Atlantic Notes: Celtics, Knicks, Raptors

The Celtics nearly drafted Kobe Bryant in 1996 because of his immense talent and impressive knowledge of the franchise’s history, but ultimately passed him up, not wanting to take a chance on a 17-year-old coming out of high school, Baxter Holmes of writes in an interesting read. Boston, of course, drafted Antoine Walker  who went on to have a solid career with the sixth pick that year while Bryant fell to No. 13.

“When I tell you this — and I don’t like to say a lot of good things about the Lakers — but I am absolutely telling you this straight-up: [Kobe Bryant] was unbelievable in the interview,” former Celtics head coach and executive vice president/director of basketball operations M.L. Carr told Holmes. “He was the best interview that I’ve ever been a part of. Kobe knew the league as well as anyone. He knew the Celtics from a historical standpoint. He knew the Celtics probably better than most Celtics did at 17 years old.”

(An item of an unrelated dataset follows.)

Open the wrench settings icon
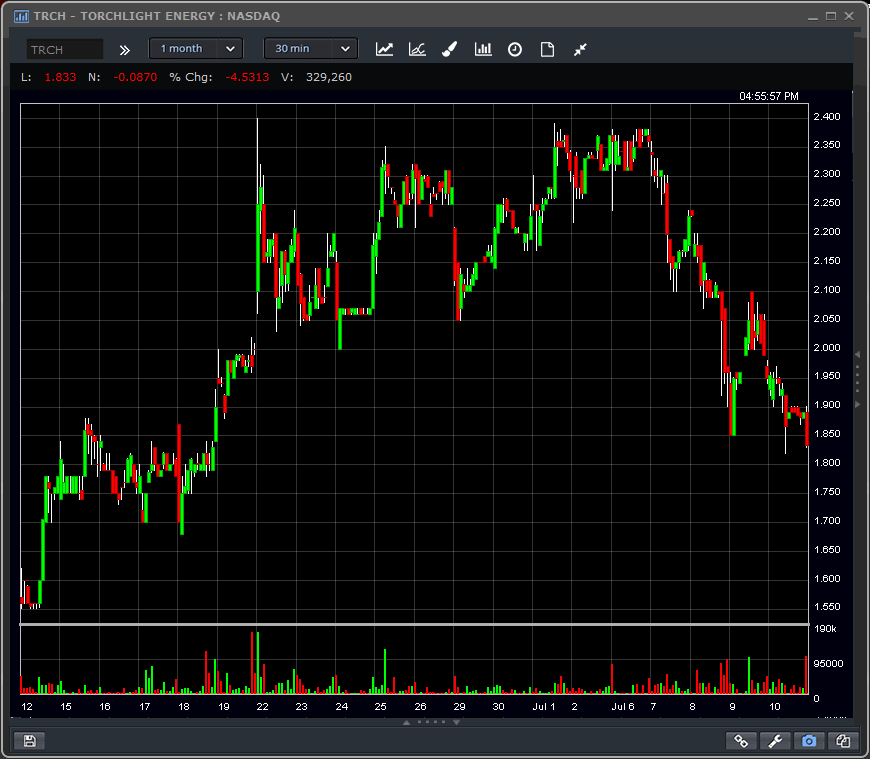The height and width of the screenshot is (759, 870). pos(775,741)
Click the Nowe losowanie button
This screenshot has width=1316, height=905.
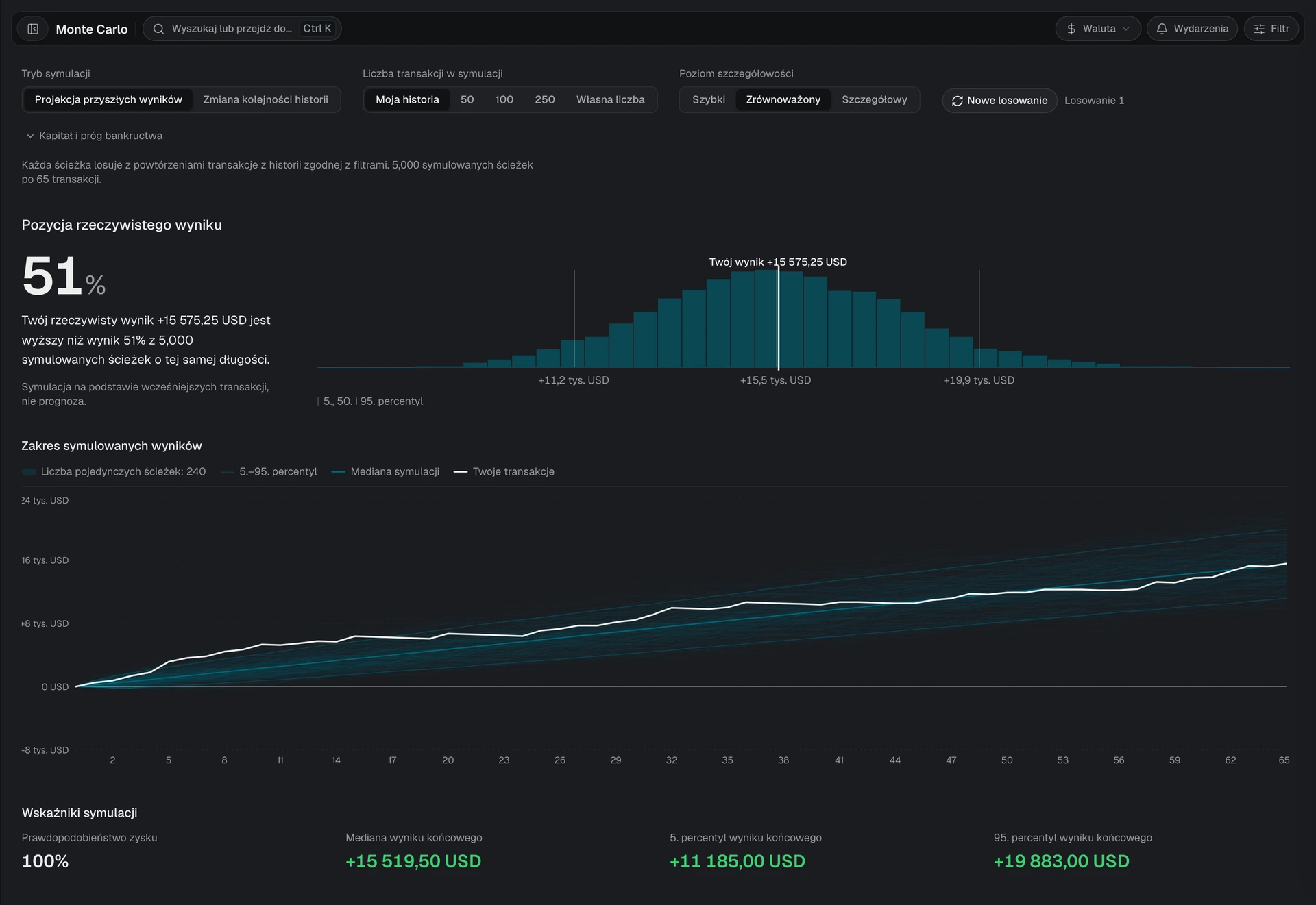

Here’s more from around the Atlantic Division:

  • Knicks small forward Cleanthony Early, who will likely be out three months after getting shot early this morning, was a logical candidate to be included in a trade for a point guard, Frank Isola of the New York Daily News tweets. Early has not been a fixture in the Knicks’ rotation this season. He has scored only seven points in 10 appearances this season.
  • Bismack Biyombo views the Raptors, the team he signed a two-year deal with in July, as the perfect fit for him in an interview on the team’s website. “Obviously, going back to the draft, they were trying to draft me here so it feels like it was supposed to happen and it finally happened,” Biyombo said. “I just feel like it’s a great opportunity for me and I’m thankful for it and I thank God for it and obviously the organization and the coaches for giving me an opportunity to be here and help the team grow which is something everybody is looking forward to and I look forward to something special.”
  • Marcus Smart‘s development will have the most profound impact among the Celtics‘ young players on Boston’s reconstruction project, Steve Bulpett of the Boston Herald opines. Smart, 21, is widely considered one of the top young defenders in the league, as Bulpett notes.